If we had a good PR company, some damage control could have been done, but the absence aggravated the issue at hand. A point to note is that Sri Lanka is struggling at a $74 billion identity whilst our regional counter parts like Bangladesh, India and Pakistan is forging ahead at $ 2,026, 170 and 128 billion dollars respectively.
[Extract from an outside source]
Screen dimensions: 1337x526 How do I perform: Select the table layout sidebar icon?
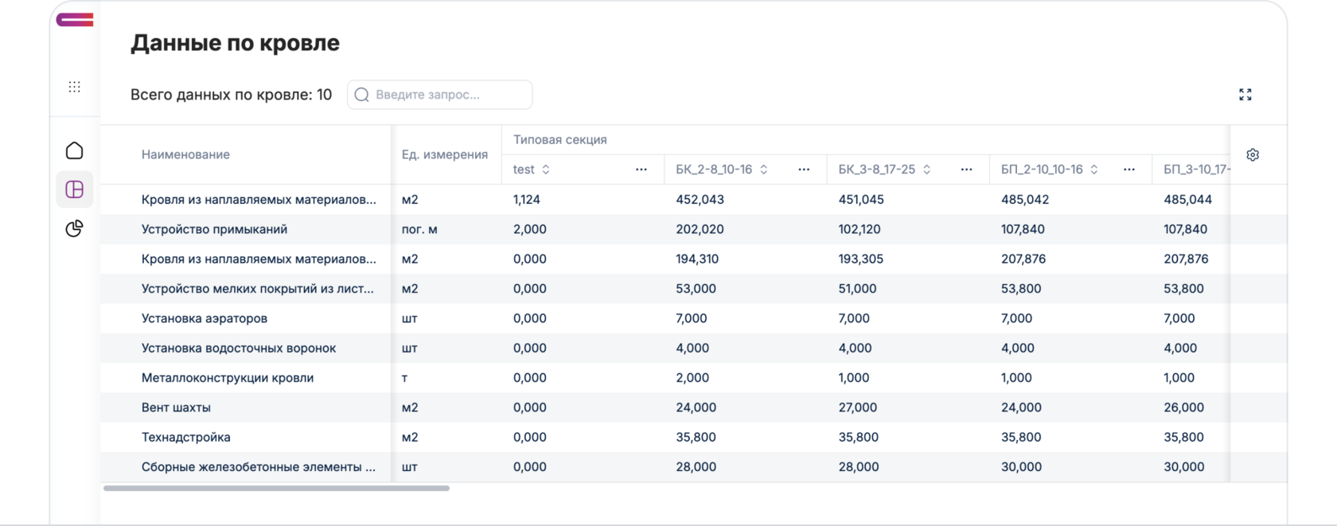click(75, 189)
"Sri Lanka is struggling at $ 74 billion identity, while regional counterparts like India, Bangladesh and Pakistan are forging ahead at $ 2,026, 170 and 128 billion dollars respectively in 2016"
SL – so much going good
What is sad is that there is so much good going for Sri Lanka. SL has mended the global image from US to UK to Modi and Japanese premier. The Chinese have committed to taking over the debt and running of Mattala and Hambantota which is a big win. Shangri La, ICT, Movenpick in the tourism sector, Sri Lanka being ranked a top three destination in the BPO industry, Ceylon Tea receiving the first Ozone Friendly certification from the Kyoto protocol whilst the apparel industry positioning itself as the ‘Preferred Destination for Ethical Sourcing,’ credibility are pivots that cane take Sri Lanka to crossing the $ 100 b mark.
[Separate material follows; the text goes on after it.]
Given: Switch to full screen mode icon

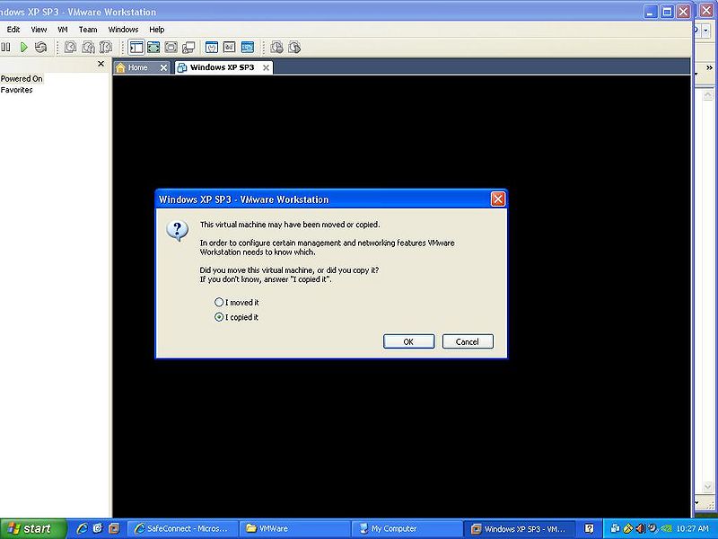Looking at the screenshot, I should click(153, 47).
The linking of personality brands like US Secretary of State John Kerry to Investment magnate George Soros to McKenzie and my favourite professor from Harvard Ricardo Hausmann will sure add to brand Sri Lanka. But the bond scandal sure dented the country brand which we will have to see the impact in the year to come.
In this backdrop of chaos, we see a statement coming on the Rs. 800 million planned spend linking tourism to nation brand building. A point that policymakers must get clarity on is that there is no conclusive research to prove how nation brand building helps a country but there are millions of examples where good destination marketing campaigns have help attract top quality tourists into a country.
Incredible India, Maldives’ Sunny side of life campaign, Philippines – Fun Island positioning just to name a few recent global best practices. The cry from the Sri Lankan tourism industry for the last two years have been a ‘simple communication campaign’ from Sri Lanka and not hybrid models such as nation branding which sadly the Yahapalanaya Government has failed to bring to the market.
Whilst the year comes to a close and another budget dawns on Sri Lanka, the essence for Sri Lanka to my mind is that nation brand building is not a strategy that can be implemented but it is a credible statement that evolves from the people inside the country. Let’s ask ourselves, what do we personally tell the world about Sri Lanka today?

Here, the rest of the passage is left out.